Rescue is a platformer at it's heart, wrapped around a kernel of advertising the inhumane treatment of animals. You know the type, like that game where you clear forests in south africa to grow burgers for mccdonalds and such. The thinly veiled criticism of society as a whole linked arbitarily to a fun little game.

In Rescue, you are given three paths to traverse, one at a time, and your goal is to collect all the beagles. Fairly simple, press up to jump, down to drop through to the next layer, and left and right to move approprately. Space shoots owls at marketing executives for points, too.

The three paths move randomly up and down relative to one another, within certain perameters. The top path is always between one height or another, as are the bottom, and middle restricted in the same way, they never touch. Beagles, enemies, and powerups - ropes, parachutes, and owls, all appear randomly on the right of the screen and move forever to the left. Miss a beagle, it's game over.

Really, the gameplay is simple, and while it's mostly fun there is one real problem. Some of the jumps are higher than your character can survive, but there's no real way of telling which ones short of memorizing the distance you can move. Coupled with the fact that you can move side to side at ludicrous speeds compared to falling, you really have to know exactly how to control your character to actually get a good score.

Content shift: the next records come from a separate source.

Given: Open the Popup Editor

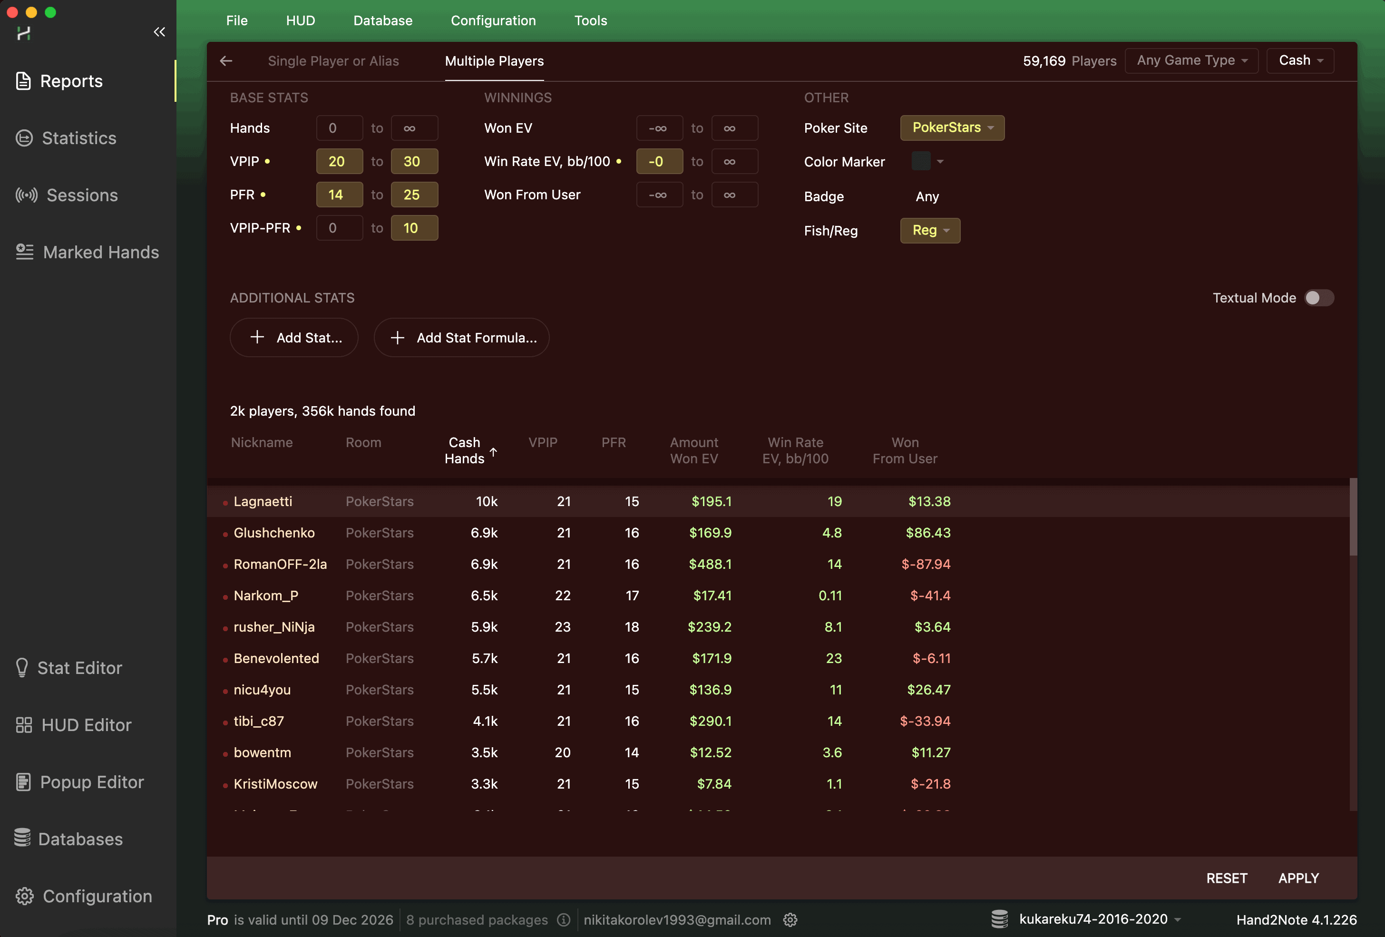Looking at the screenshot, I should 91,782.
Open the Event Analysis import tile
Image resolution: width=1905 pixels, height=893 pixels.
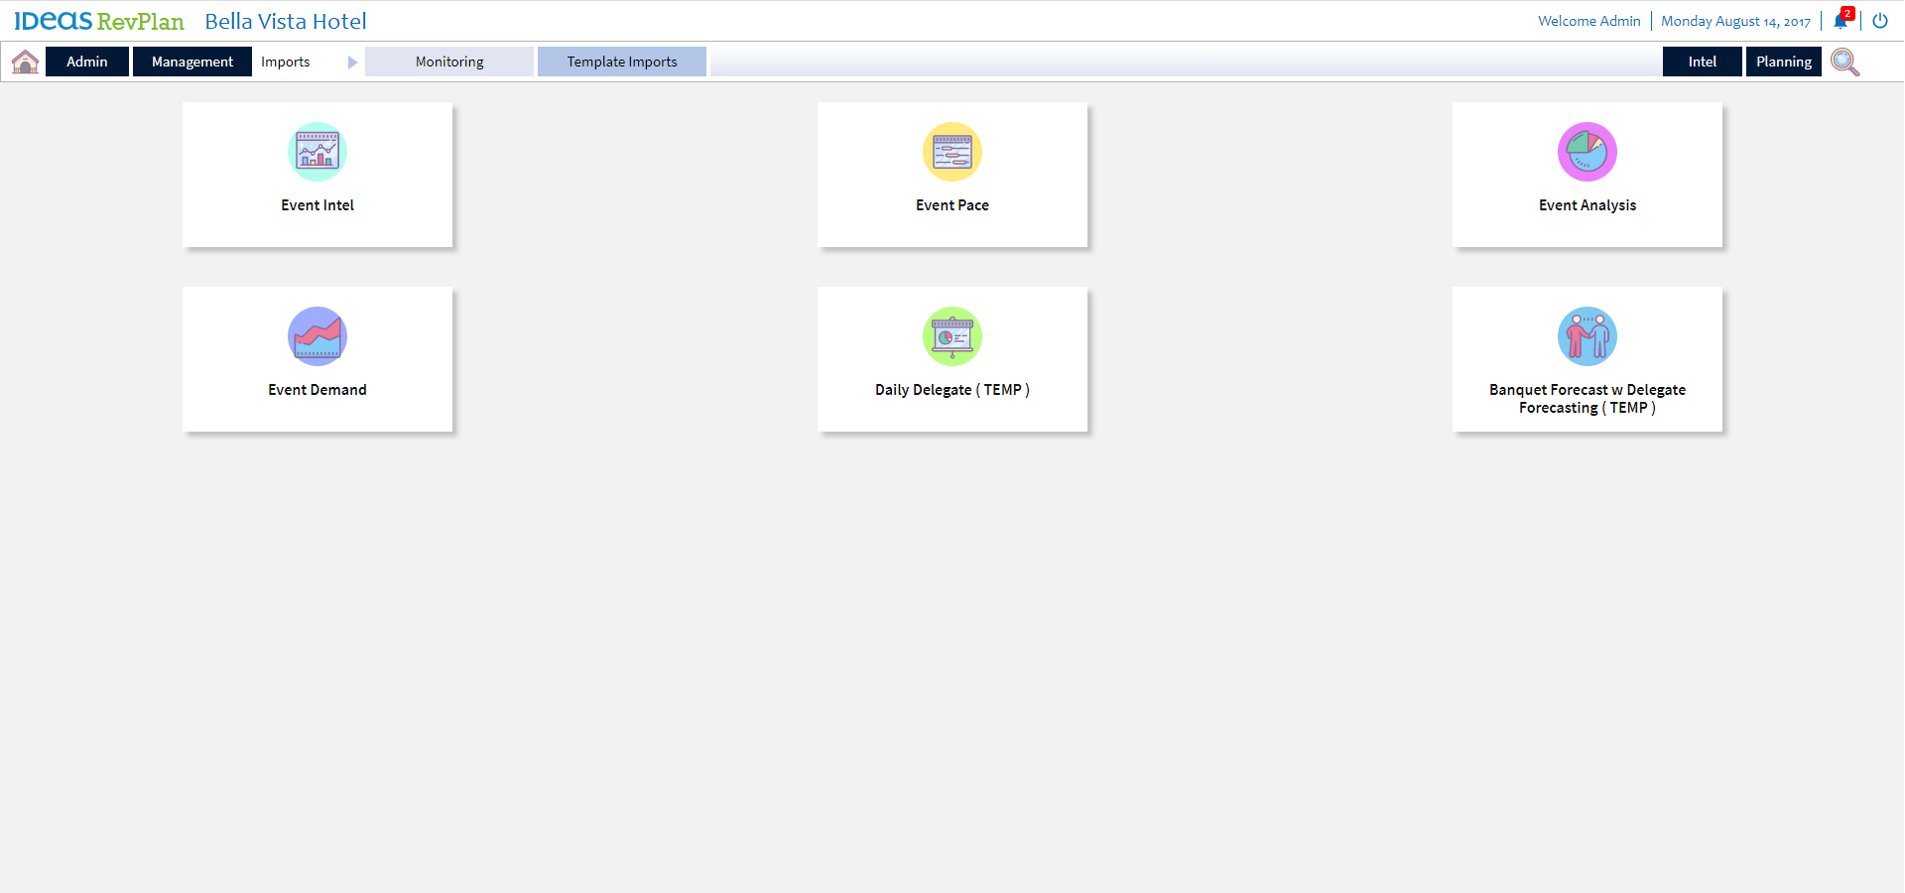[x=1586, y=175]
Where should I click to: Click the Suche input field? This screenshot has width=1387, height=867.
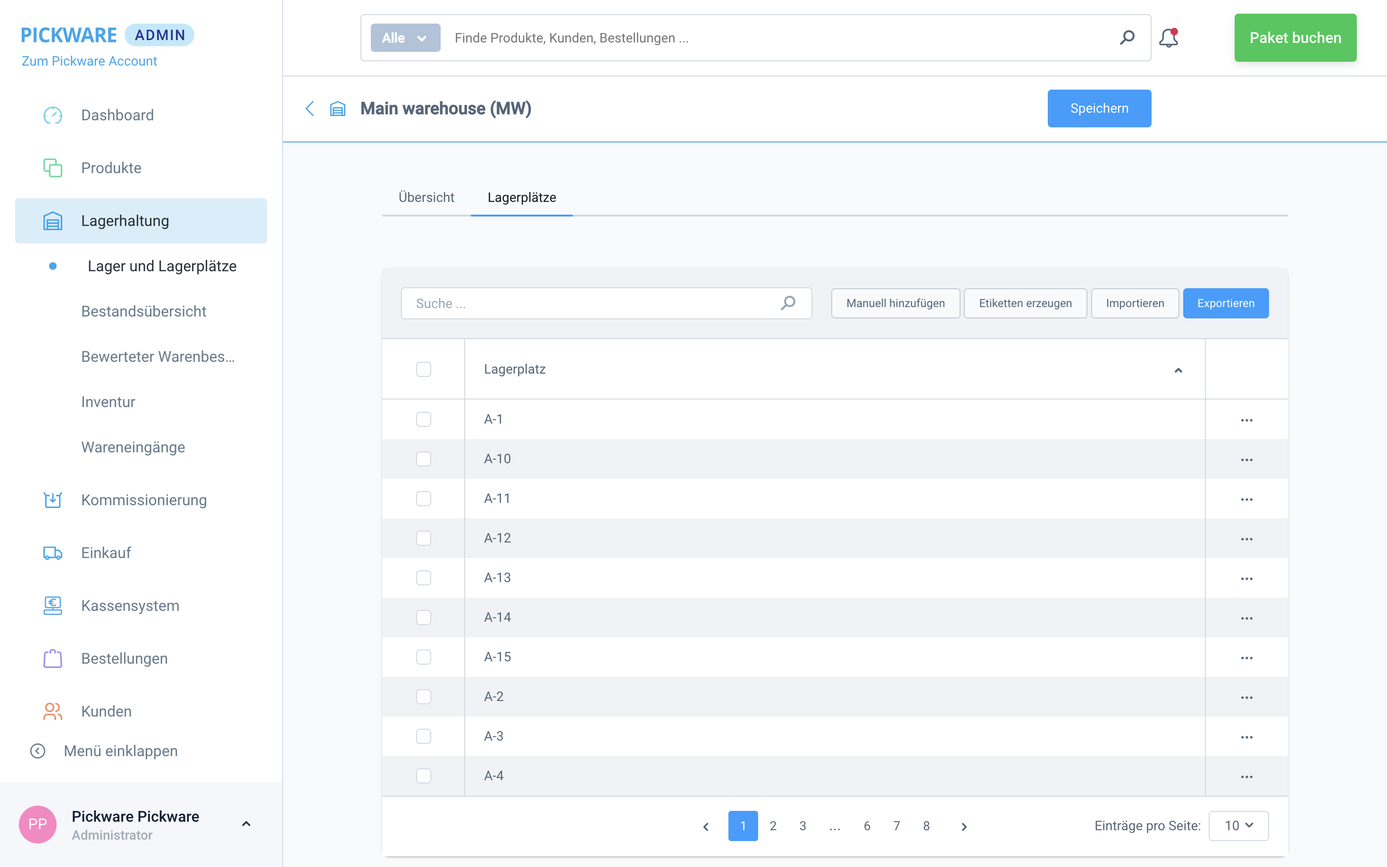point(591,303)
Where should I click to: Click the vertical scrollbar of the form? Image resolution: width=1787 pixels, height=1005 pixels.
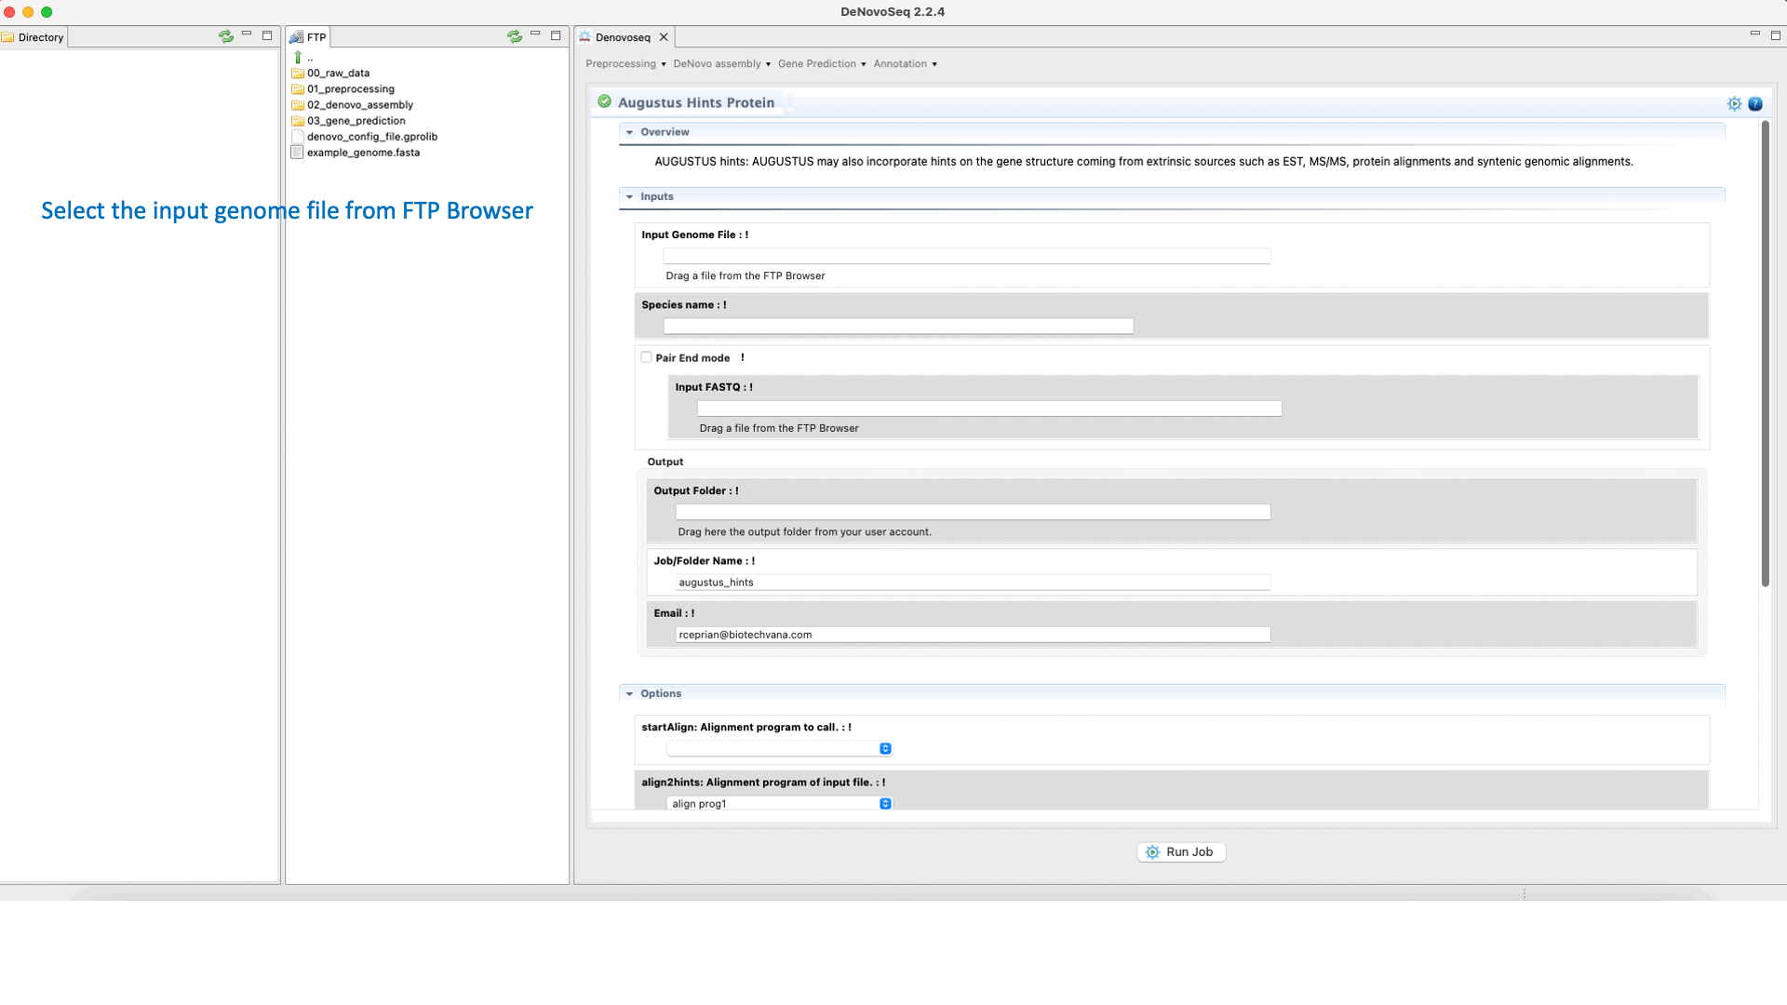pos(1765,354)
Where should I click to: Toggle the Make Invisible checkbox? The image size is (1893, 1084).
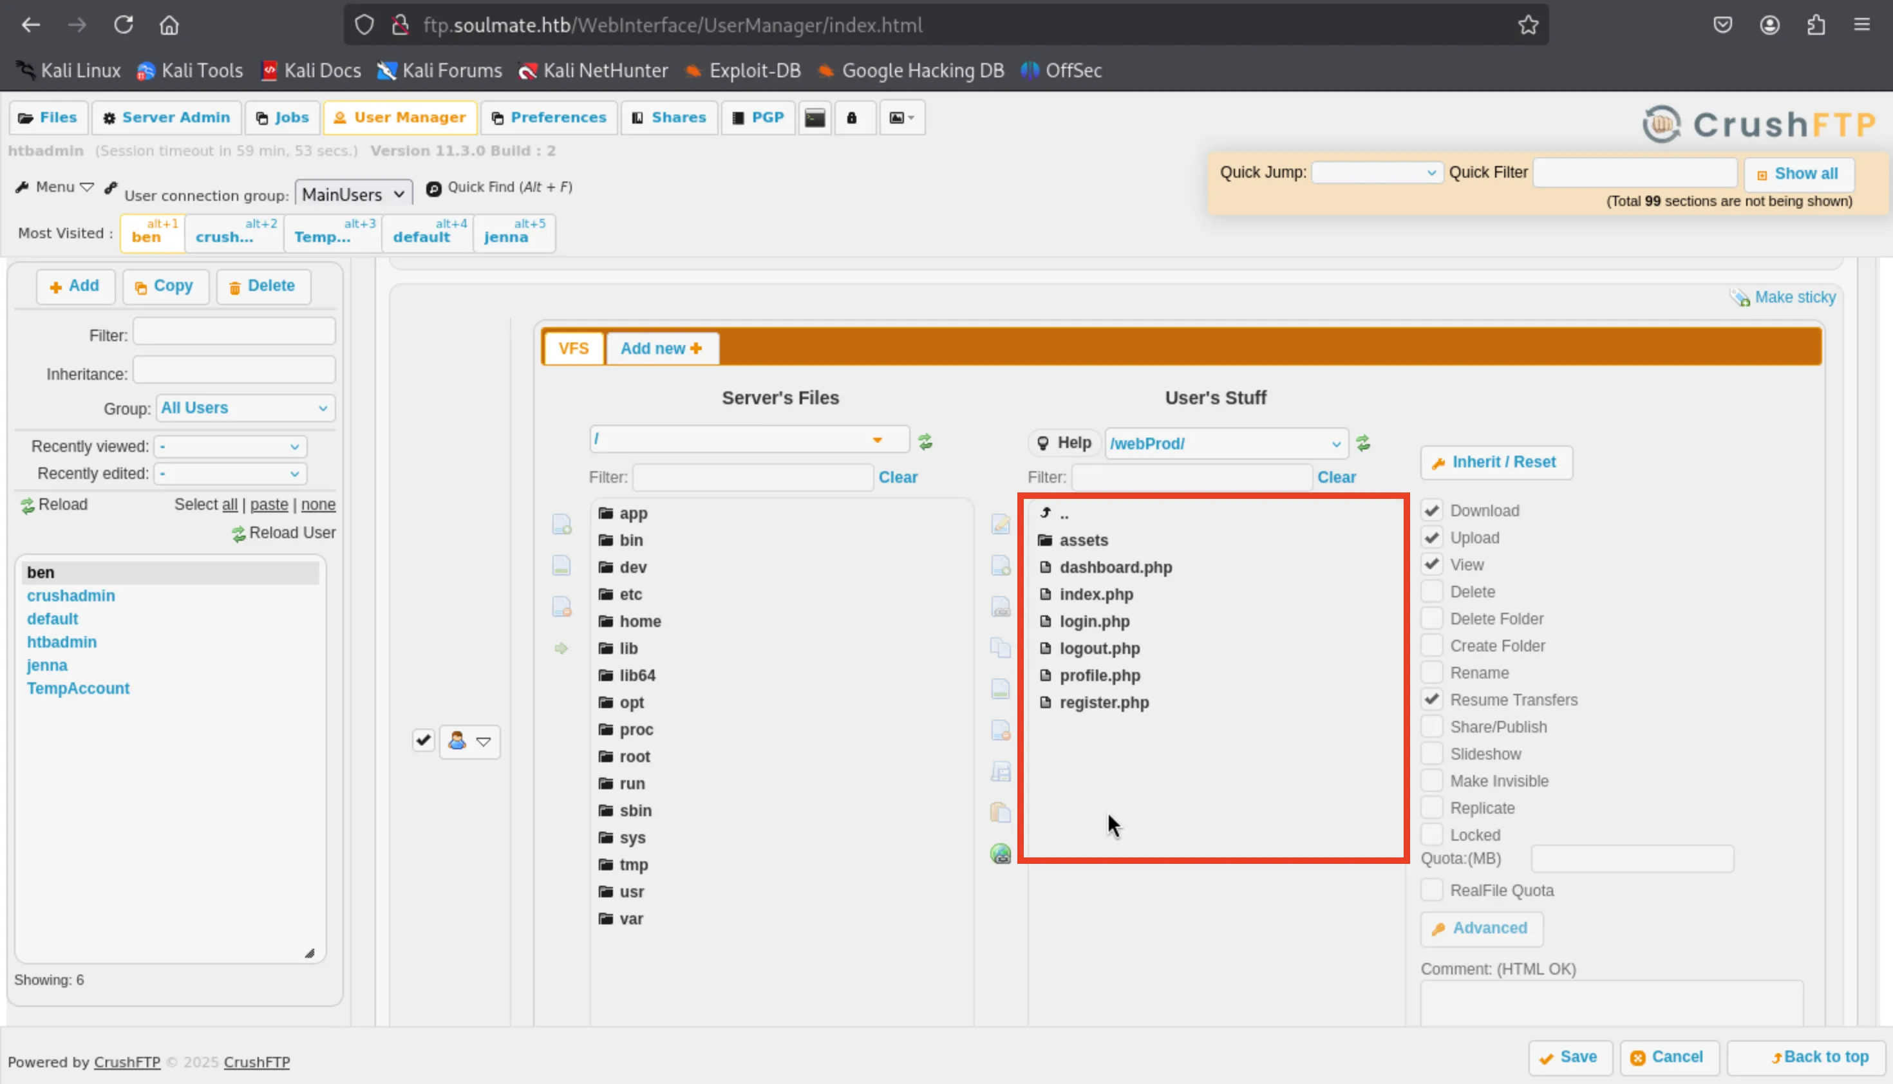(x=1431, y=780)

There are two big improvements that need to be made to this game to make it more than just another advergame. The first would be to remove the auto-scrolling. This would change the dynamic of the game a lot, but mostly it would make it so you're able to actually pay attention to what's on screen at a given time. Frankly, all I know at the rate the game currently moves is avoid big white spots, touch everything else. There's no strategy. The other change is make the differences between the layers more pronounced. When the fall would be lethal, make the ground rocky or something, it's not that hard. It'd stop players from rage-quitting when they;re just abou to collect the last beagle and move to the next randomly generated map.